WHAT YOU SHOULD DO: Print the passage about the Rohingya refugees word for word, starting at "PHR said that" and ending at "to their homes.".

PAGE EXTRACT:
****************

A physicians group working with Rohingya refugees in Bangladesh says medical and scientific evidence indicates the extent of the violence they suffered at the hands of the Myanmar military and civilians.
In “Please Tell the World What They Have Done to Us,” Physicians for Human Rights detailed the findings of forensic medical evaluations of 22 Rohingya survivors of an August 2017 assault on the village of Chut Pyin in Myanmar’s northern Rakhine state.
PHR said that “Chut Pyin is a prime example of a brutal campaign of violence carried out by Myanmar authorities against the Rohingya people, and that what happened in Chut Pyin, and elsewhere in Rakhine state, should be investigated as crimes against humanity.”
Fleeing Rohingya have given harrowing accounts of the military burning their villages in northern Rakhine state, and using rapes, killings, looting and the laying of land mines to prevent them from returning to their homes.

****************

Collected data entries:
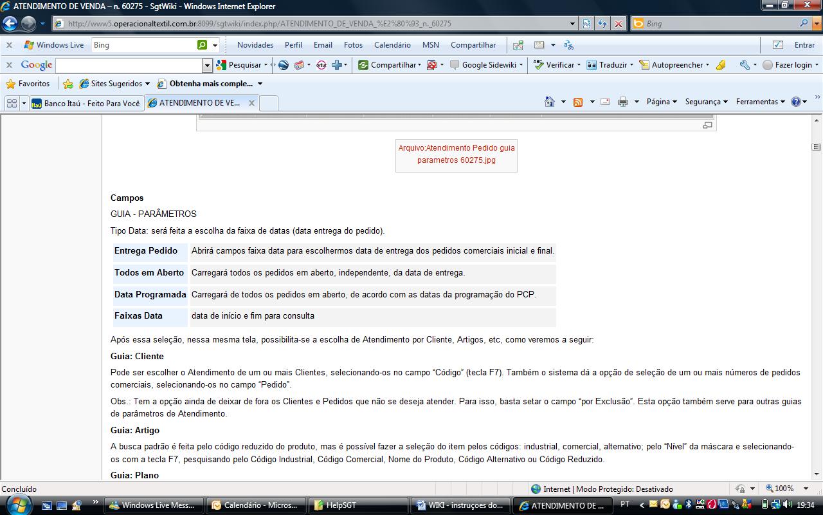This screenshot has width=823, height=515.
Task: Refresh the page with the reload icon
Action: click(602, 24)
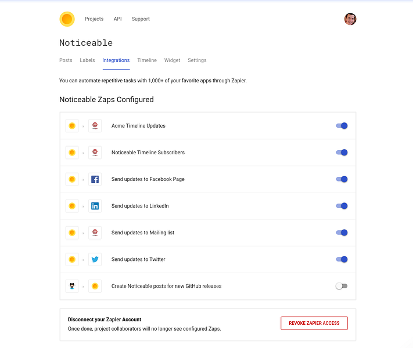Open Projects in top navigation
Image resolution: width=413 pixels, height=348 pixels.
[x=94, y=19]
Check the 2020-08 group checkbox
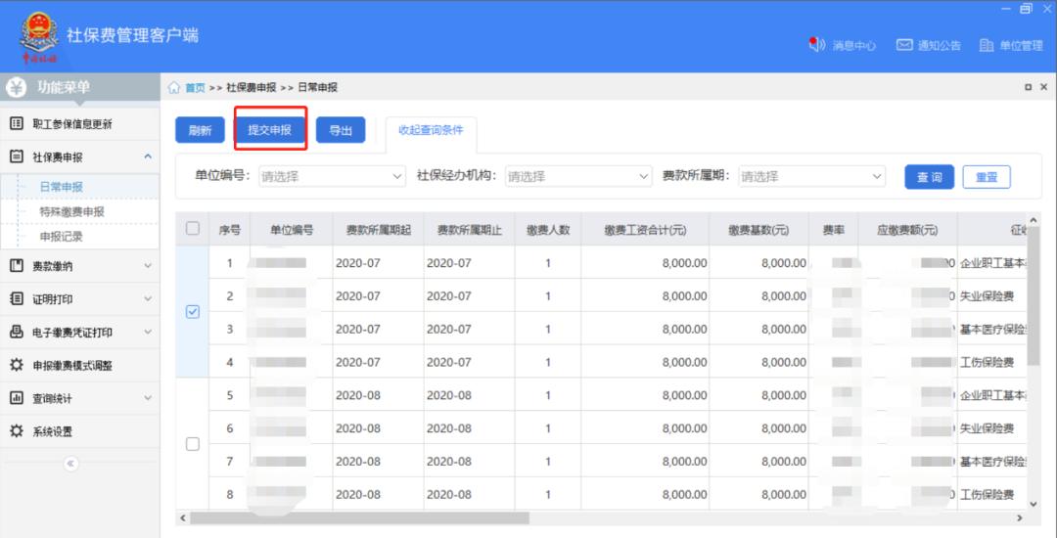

****************

RESULT:
PHR said that “Chut Pyin is a prime example of a brutal campaign of violence carried out by Myanmar authorities against the Rohingya people, and that what happened in Chut Pyin, and elsewhere in Rakhine state, should be investigated as crimes against humanity.”
Fleeing Rohingya have given harrowing accounts of the military burning their villages in northern Rakhine state, and using rapes, killings, looting and the laying of land mines to prevent them from returning to their homes.